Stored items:

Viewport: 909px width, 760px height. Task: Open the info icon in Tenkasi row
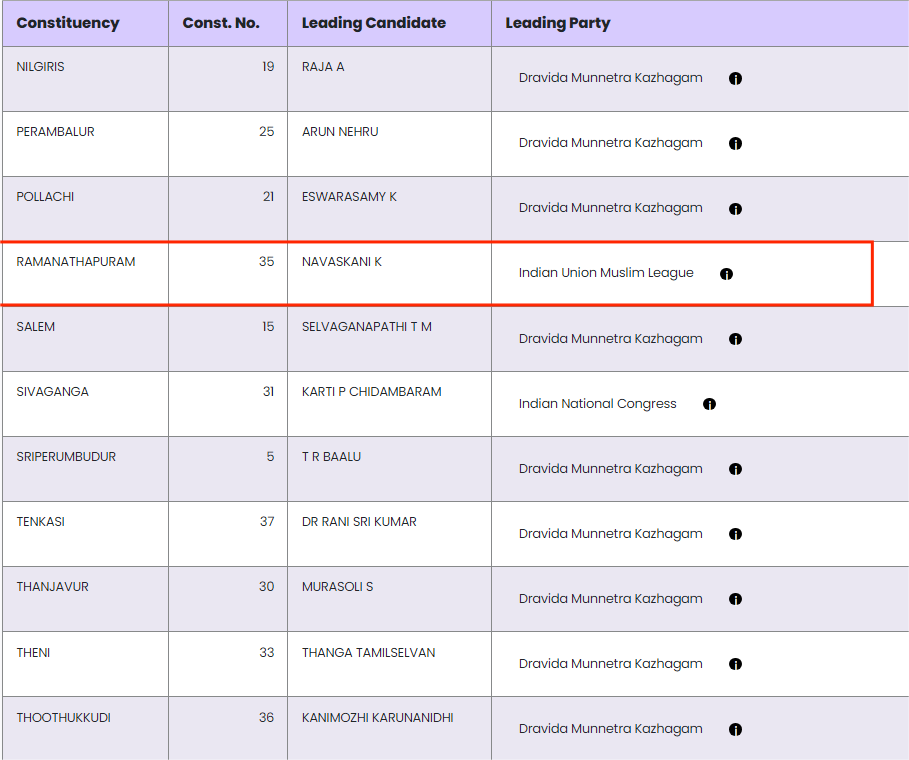point(735,534)
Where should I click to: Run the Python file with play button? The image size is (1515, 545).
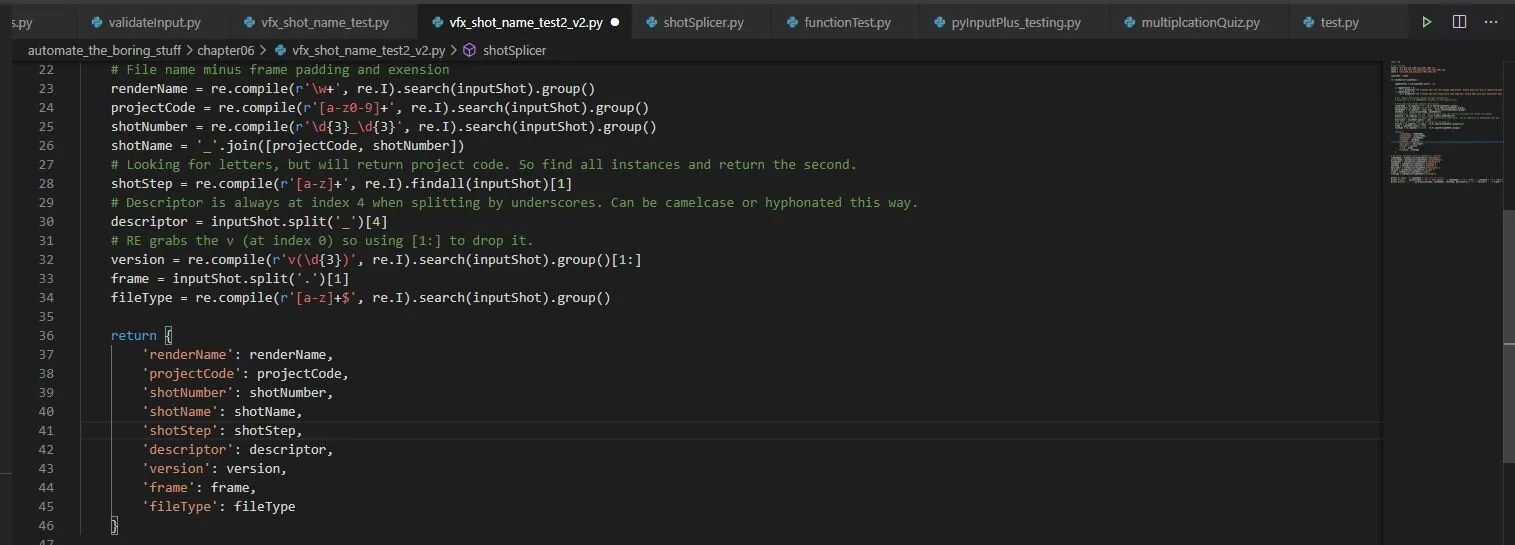pos(1426,21)
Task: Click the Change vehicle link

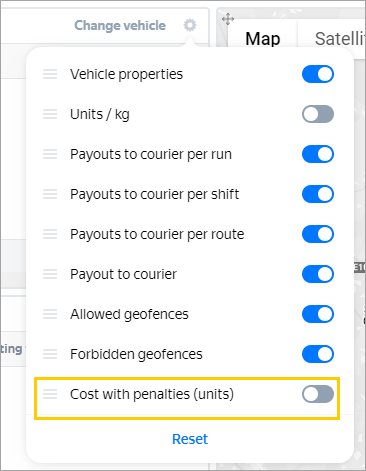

Assignment: Verbatim copy, images excluded: transcribe all the entries above.

Written solution:
Viewport: 909px width, 760px height. Task: Open the info icon in Tenkasi row
point(735,534)
Where should I click to: Run the Python file with play button? The image size is (1515, 545).
pos(1426,21)
Task: Click the Change vehicle link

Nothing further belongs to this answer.